**ASSIGNMENT**.
When you reach the line that contains "Task: Click the", set down that line and every one after it through the end of the records, exactly as written and with no pictures.

**SUPPLIED DATA**.
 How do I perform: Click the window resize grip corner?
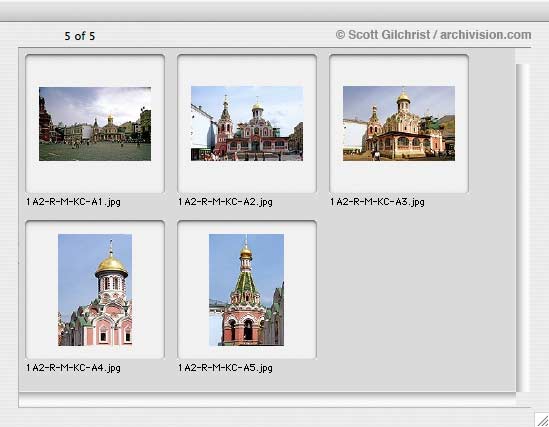[542, 420]
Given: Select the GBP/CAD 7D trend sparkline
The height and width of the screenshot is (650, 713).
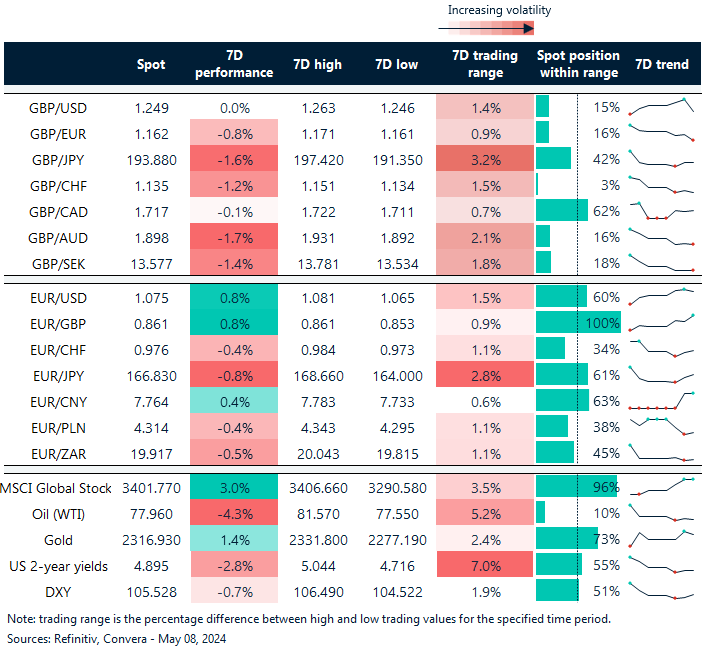Looking at the screenshot, I should point(661,212).
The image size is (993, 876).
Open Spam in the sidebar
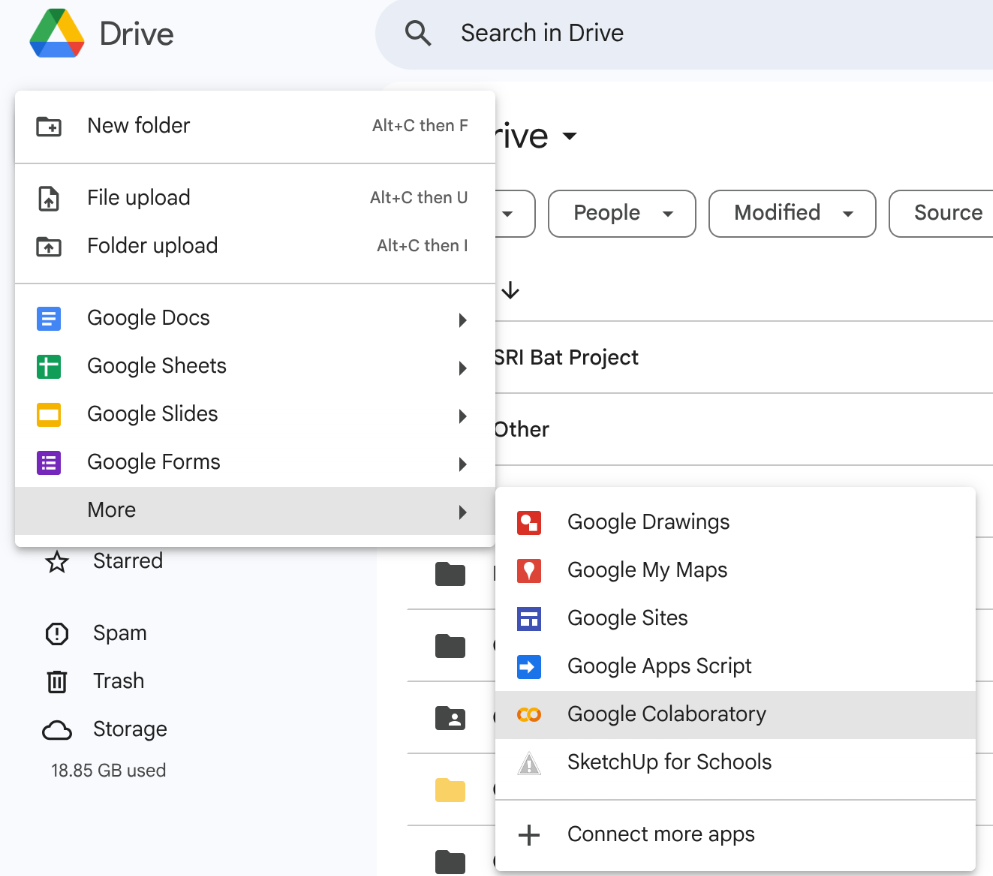point(119,633)
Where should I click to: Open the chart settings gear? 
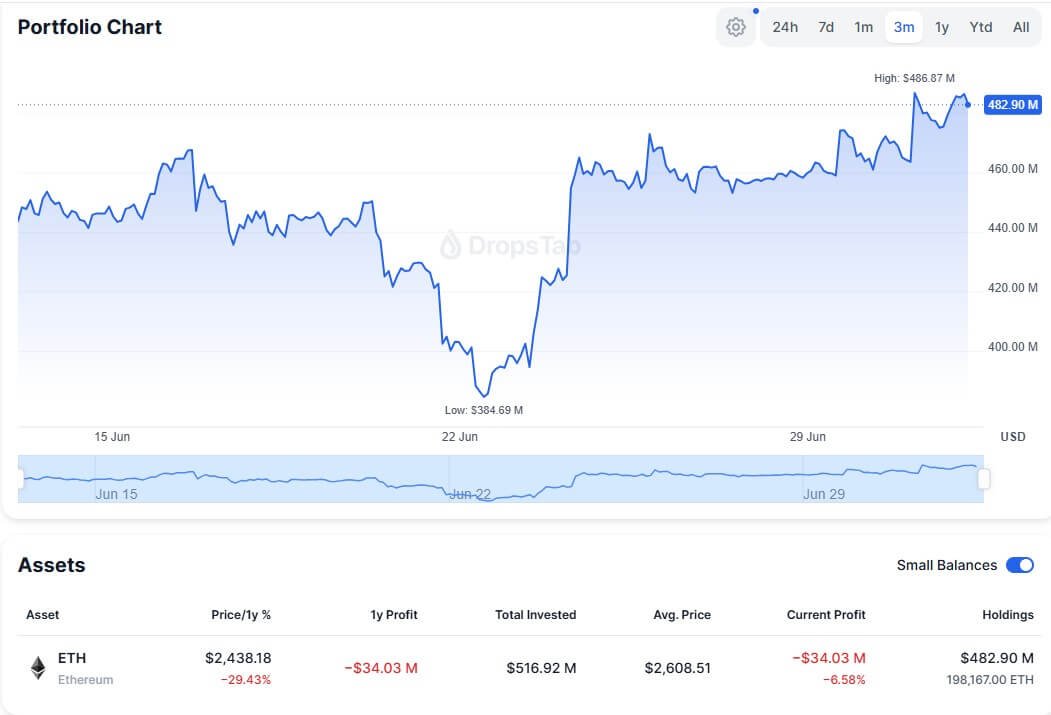[x=735, y=27]
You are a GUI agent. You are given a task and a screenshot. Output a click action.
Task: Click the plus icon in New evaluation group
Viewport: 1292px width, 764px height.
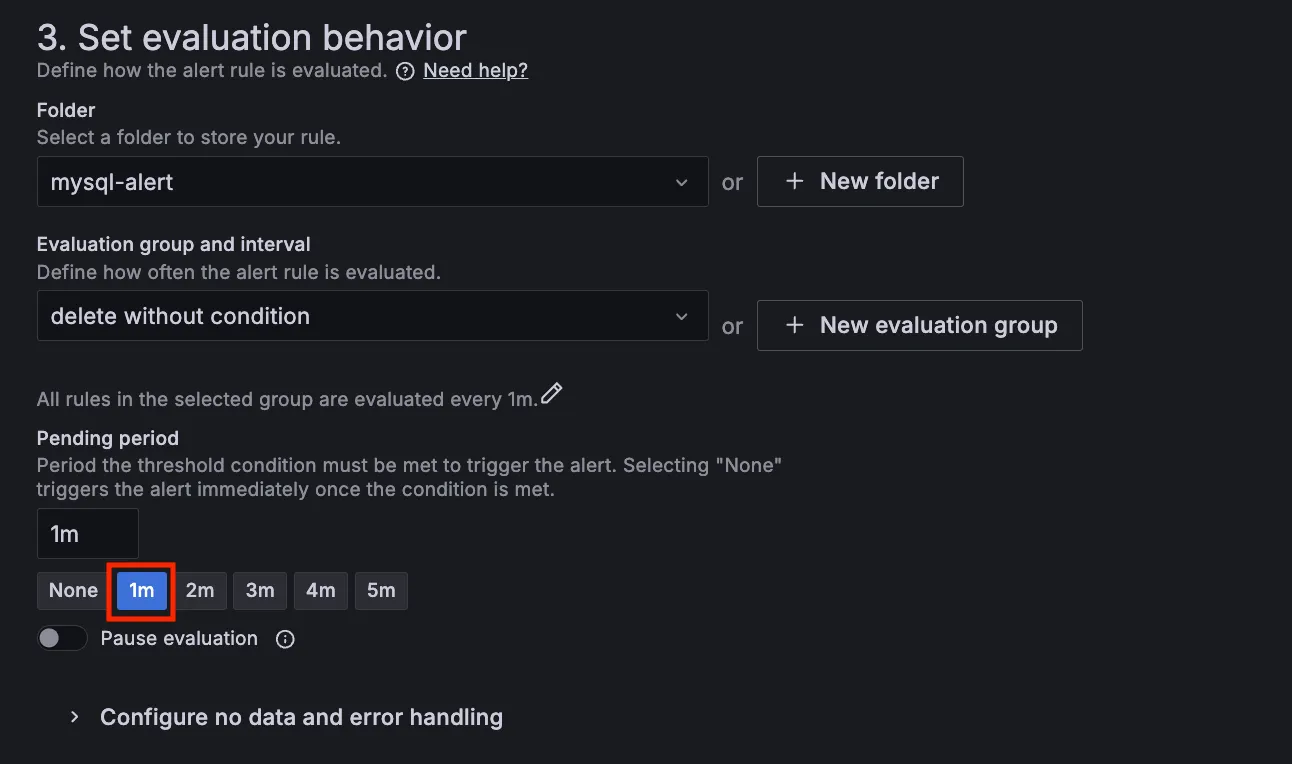795,325
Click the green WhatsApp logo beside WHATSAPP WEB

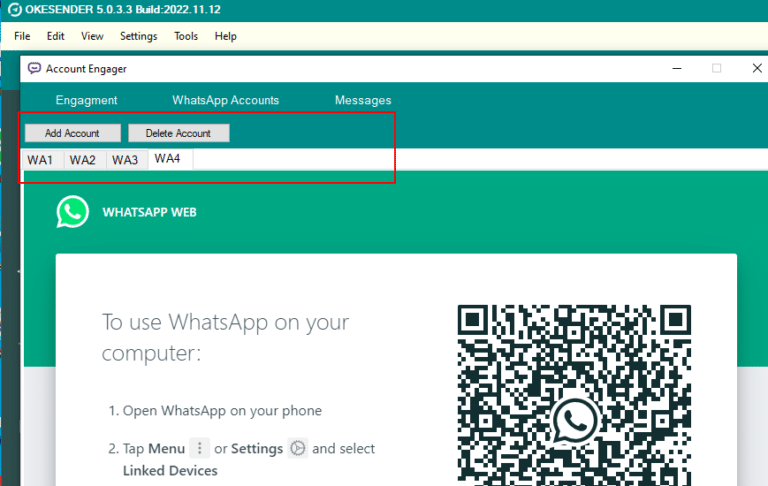click(73, 212)
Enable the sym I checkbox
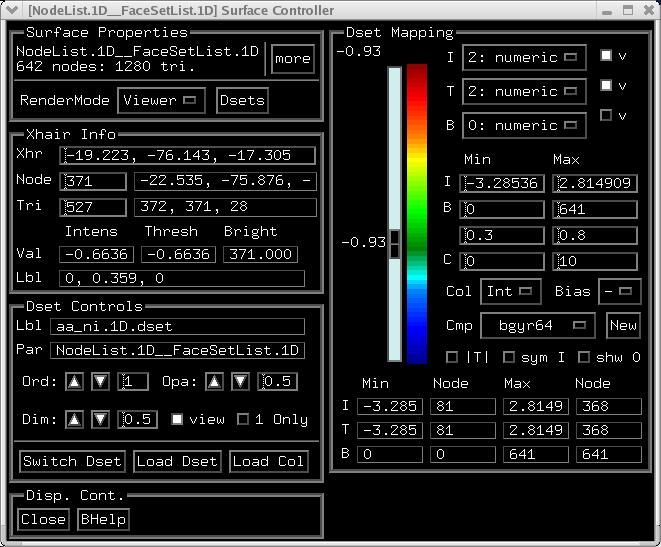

**TASK RESPONSE**.
Task: Click the plus icon in New evaluation group
Viewport: 1292px width, 764px height.
795,325
Click the green WhatsApp logo beside WHATSAPP WEB

click(73, 212)
Enable the sym I checkbox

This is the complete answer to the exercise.